You can turn one experience into a lesson which applies to a variety of situations.  That is why our mind is so powerful; it extrapolates, guesses, and predicts the future using a lot less experience than, for instance, a conditioned animal does.  One experience in one area lets you make guesses and predictions about other areas.  Less conditioning, less pain, better results.

What I’m interested in, for this post, is the state right before you have enough experience to form expectations.  It’s the state of intelligent, applied curiosity.  The state where we probably learn the most.

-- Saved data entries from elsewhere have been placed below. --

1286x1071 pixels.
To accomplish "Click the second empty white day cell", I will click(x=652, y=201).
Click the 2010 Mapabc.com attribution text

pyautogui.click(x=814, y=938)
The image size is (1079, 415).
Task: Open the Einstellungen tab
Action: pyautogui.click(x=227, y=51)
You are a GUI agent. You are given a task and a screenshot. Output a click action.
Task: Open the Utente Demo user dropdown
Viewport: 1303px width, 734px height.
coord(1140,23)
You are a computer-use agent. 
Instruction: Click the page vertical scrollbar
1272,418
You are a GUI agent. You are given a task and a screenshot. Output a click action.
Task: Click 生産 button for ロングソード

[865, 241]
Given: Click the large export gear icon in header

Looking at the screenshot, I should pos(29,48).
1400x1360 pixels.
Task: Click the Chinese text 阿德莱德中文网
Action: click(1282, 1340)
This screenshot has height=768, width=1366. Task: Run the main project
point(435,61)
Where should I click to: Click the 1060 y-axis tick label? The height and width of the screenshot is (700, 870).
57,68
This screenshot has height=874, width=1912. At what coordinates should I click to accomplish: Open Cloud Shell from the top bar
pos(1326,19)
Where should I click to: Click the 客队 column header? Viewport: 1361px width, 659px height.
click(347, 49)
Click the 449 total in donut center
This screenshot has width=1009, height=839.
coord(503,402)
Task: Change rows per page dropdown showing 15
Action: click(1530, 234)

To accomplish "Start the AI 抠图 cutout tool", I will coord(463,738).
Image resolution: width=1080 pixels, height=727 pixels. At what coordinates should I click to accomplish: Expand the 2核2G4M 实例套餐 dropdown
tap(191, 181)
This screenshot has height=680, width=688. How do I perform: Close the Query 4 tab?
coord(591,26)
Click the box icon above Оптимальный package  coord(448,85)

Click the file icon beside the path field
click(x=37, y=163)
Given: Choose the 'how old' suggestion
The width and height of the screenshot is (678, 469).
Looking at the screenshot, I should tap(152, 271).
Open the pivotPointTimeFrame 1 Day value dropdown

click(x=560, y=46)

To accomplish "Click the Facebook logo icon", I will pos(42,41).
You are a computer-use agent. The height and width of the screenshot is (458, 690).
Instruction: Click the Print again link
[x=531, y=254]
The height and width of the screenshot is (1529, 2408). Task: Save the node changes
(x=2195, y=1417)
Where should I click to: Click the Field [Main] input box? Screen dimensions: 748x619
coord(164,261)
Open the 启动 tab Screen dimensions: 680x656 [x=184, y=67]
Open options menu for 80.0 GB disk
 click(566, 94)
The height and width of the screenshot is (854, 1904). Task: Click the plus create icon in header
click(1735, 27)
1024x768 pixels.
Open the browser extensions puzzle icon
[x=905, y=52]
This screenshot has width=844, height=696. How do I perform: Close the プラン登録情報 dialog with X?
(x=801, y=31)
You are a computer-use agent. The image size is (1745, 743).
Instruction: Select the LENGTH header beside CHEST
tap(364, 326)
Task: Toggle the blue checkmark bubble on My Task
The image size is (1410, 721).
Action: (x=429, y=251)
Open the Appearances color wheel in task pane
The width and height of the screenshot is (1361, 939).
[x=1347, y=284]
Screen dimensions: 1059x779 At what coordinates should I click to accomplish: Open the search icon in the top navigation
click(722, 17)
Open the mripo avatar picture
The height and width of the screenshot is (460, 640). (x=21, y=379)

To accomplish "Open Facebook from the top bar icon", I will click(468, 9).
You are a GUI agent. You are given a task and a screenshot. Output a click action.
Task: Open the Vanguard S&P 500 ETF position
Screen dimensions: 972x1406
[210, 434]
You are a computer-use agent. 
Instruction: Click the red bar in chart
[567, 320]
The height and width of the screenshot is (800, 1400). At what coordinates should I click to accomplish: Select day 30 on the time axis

For instance, consider when you start playing a new video game. You are not completely ignorant.  Experience tells you that a joystick probably moves your character, and that hitting buttons will influence the game environment somehow.  Everything else is kind of up in the air.  So with that bare minimum of expectation in mind, you are ready to explore.  And it is during that state of exploration that you learn new facts most quickly and most readily.  This state doesn’t really have any win-conditions to it.  The only win-condition is “acquire more knowledge,” and that is done just by acting and observing the outcome.  You can’t really lose.  Your only objective is to find the answer to “what if” questions.

You can’t go in completely ignorant.  That’s what very little kids do, that’s what many animals do.  You don’t start playing a new fighting game by chewing on the controller.  You understand that the controller causes you to manipulate data which alters the display.  You recognize what you can manipulate and what you can’t.  You start to see how your actions affect the future.  You acquire experience.

This is the point where we start developing expectations.  And this is where we often stop learning, too.  Or we learn less quickly.  We attach ourselves to certain outcomes and try to force them to happen, over and over again.  We expect that things will turn out a certain way, and try to manipulate the environment into doing what we want.  When things don’t go our way, we enter a mental state of conflict.  We focus more on the outcome we wanted, rather than on what actually happened based on what we did.

So now it’s possible to fail.  Failure is bad.  You want to stay away from the failure scenario, mentally and physically. This causes you to push away the inputs and data that led to the undesired outcome. You would think it would be different, that, like touching a hot stove, we'd go "oh that didn't work I won't do that." But that's not how it works.


Information that doesn’t serve us tends to be discarded.  If we don’t want the information, we generally don’t keep it.  That means that if you don’t get a result you want, you don’t store the input that led to it.  Trying to win too hard keeps you from learning from failures, because failures are undesired and discarded. Your focus matters, and focusing too much on the outcome can keep you from remembering what caused the outcome in the first place.

Compare that to somebody who genuinely just wants to know.  Who stores as much information about a situation as they can, so they know specifically “what happens in this case?”  More interested in learning transforms into absorbing more details, causing more learning.  Hence, more improvement.

I repeat this subject a lot on this blog.  The focus is on learning, and curiosity, and absorbing as much of the gamespace as you can.  Every time you shift your focus over to winning, you decrease your adaptability.  That’s energy you could have spent absorbing another detail or making another connection. That is focus you could have used to get better, and win more as life goes on.

The thing is, when you know what actions will lead to what outcomes--done by observing and learning--then winning suddenly becomes a lot easier.  It becomes obvious.  Especially when you decrease pressure on yourself by not describing it as “winning” or “losing,” but simply cause and effect. You learn almost instantly, and improve just as quickly.

That’s all.  Kind of rambly today.  Thanks for reading.